La ressemblance du personnage central avec le Christ crucifié, notamment les stigmates sur ses paumes ouvertes, et la lanterne de nuit associée aux soldats romains qui ont capturé le Christ, ainsi que l'utilisation du ténébrisme, placent le tableau dans la tradition des représentations baroques espagnoles du martyre chrétien. Cependant, Goya subvertit cette tradition, car la lanterne ne devient pas une source de lumière dramatique représentant l'illumination divine, mais un outil sinistre permettant au peloton d'exécution de faire son travail. De même, l'homme qui supplie n'est pas élevé au rang de martyr individuel, mais de victime anonyme parmi d'autres, impuissante devant le mécanisme impitoyable de l'État.

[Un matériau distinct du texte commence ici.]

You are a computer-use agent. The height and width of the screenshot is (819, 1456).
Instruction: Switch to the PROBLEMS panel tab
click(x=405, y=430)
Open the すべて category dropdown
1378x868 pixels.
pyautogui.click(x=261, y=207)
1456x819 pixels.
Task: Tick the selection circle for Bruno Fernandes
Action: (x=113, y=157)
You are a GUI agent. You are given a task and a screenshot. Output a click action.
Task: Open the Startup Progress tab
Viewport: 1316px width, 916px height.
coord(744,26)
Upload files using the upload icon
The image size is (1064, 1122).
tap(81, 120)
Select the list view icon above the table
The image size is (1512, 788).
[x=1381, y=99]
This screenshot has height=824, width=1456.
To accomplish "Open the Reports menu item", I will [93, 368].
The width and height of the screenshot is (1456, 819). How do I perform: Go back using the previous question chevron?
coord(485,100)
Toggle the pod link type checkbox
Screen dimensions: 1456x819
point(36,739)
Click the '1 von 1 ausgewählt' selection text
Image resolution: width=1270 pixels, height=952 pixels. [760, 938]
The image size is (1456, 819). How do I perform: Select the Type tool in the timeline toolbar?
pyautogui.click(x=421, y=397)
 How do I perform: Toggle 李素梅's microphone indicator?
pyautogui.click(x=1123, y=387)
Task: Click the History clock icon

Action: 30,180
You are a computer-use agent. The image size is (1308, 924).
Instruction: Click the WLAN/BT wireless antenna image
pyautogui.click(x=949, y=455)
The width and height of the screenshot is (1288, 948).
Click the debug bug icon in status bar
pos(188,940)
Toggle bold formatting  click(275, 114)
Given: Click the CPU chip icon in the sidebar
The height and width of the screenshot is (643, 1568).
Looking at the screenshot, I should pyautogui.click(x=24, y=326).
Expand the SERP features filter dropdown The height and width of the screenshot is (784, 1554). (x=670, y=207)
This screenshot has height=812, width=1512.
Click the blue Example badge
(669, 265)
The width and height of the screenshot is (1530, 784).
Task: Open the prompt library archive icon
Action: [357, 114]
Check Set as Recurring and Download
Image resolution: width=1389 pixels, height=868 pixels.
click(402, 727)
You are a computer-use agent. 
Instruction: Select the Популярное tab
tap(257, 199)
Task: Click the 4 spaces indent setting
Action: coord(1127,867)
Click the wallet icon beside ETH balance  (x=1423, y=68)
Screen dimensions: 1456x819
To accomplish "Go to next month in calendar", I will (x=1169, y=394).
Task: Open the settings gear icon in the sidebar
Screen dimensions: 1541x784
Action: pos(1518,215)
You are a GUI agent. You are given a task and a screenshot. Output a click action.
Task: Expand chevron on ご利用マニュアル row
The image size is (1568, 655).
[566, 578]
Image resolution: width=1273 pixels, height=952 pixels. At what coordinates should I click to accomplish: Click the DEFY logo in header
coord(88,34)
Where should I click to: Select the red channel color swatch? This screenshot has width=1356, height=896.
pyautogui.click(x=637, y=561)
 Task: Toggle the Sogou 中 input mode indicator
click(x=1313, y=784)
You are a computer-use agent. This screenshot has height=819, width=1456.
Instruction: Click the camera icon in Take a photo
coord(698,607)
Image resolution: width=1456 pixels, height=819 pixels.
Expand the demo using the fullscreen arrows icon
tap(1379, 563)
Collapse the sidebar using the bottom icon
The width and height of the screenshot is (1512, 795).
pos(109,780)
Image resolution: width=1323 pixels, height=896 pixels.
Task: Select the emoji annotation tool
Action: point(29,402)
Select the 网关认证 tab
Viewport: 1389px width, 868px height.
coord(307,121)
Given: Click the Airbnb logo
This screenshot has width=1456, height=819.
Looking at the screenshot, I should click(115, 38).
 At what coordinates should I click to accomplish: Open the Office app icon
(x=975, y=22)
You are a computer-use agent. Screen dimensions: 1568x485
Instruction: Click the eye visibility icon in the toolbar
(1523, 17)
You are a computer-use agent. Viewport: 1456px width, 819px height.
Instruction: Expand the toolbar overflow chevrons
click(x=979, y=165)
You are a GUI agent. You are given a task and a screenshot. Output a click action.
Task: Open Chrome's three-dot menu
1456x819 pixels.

L'œuvre a influencé de nombreux artistes ultérieurs, dont Édouard Manet et Pablo Picasso, en partie à cause de sa représentation brute qui, en évitant les compétences techniques de la peinture et la théâtralité, unifie la méthode et le sujet dans une condamnation de la terreur politique.


El Morocco, New York

Artiste : Garry Winogrand

1955

Tirage à la gélatine argentique - The Metropolitan Museum of Art, New York

El Morocco, New York Artiste : Garry Winogrand  1955

Cette photographie, prise dans le style pionnier des instantanés de Winogrand, montre un couple dansant au El Morocco, une boîte de nuit branchée du New York des années 1950. Le style conflictuel de l'image et son cadrage serré mettent en valeur le rire de la femme, ses dents dénudées, sa main aux ongles pointus, presque comme des griffes, le long de l'épaule de l'homme. Ici, le clair-obscur, traduit dans le médium photographique noir et blanc, accentue l'effet, non seulement en se concentrant sur le moment intime, mais en le rendant flou, de sorte qu'il devient presque claustrophobe. L'homme, dos au spectateur, se fond presque dans l'obscurité, sa réaction est impénétrable, bien que la ligne blanche de son col et la lumière réfléchie sur l'arrière de sa tête fassent écho à la composition oblique et décentrée.

Cette photographie illustre l'époque de l'après-guerre aux États-Unis, lorsque les médias faisaient la promotion d'un optimisme implacable, ignorant les problèmes sociaux plus profonds. Bien que travaillant pour des magazines grand public comme Collier's, Harper's Bazaar et Sports Illustrated, Winogrand a commencé à remettre en question les valeurs journalistiques et artistiques. Il cherchait à capturer de manière agressive des moments fugaces qui avaient un impact perturbant ou dynamique, tout en évitant de leur attribuer un sens. Sa photographie de rue et son esthétique de l'instantané ont eu une influence déterminante sur les photographes suivants.